#### Work order
Copy out all the lines of the data that hold the word "agent".

#### Exercise data
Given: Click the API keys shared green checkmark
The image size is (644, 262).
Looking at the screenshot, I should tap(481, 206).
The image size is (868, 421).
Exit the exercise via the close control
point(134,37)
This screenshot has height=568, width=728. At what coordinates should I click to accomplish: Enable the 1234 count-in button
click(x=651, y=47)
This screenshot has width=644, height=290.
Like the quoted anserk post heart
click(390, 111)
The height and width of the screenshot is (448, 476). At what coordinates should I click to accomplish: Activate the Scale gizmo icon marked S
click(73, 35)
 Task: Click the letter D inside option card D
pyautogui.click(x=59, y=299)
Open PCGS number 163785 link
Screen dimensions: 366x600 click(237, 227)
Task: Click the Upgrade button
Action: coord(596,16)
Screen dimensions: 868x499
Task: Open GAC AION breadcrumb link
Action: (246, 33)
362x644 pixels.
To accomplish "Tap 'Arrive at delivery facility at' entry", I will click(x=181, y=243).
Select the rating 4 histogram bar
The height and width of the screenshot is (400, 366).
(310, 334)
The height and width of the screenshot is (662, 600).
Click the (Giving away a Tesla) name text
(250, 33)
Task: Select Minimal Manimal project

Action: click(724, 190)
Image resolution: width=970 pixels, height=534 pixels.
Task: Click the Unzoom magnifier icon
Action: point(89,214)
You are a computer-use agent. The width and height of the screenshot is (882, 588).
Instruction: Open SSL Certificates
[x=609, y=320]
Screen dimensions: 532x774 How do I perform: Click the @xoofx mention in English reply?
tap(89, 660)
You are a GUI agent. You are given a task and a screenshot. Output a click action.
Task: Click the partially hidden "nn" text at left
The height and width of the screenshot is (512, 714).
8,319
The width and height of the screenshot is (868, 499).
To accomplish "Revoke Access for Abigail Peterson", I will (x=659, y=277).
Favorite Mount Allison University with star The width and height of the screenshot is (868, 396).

#### Task solution
You are a computer-use agent. The width and height of the screenshot is (882, 588).
You are a GUI agent. You are given a task and a screenshot. Output a click action.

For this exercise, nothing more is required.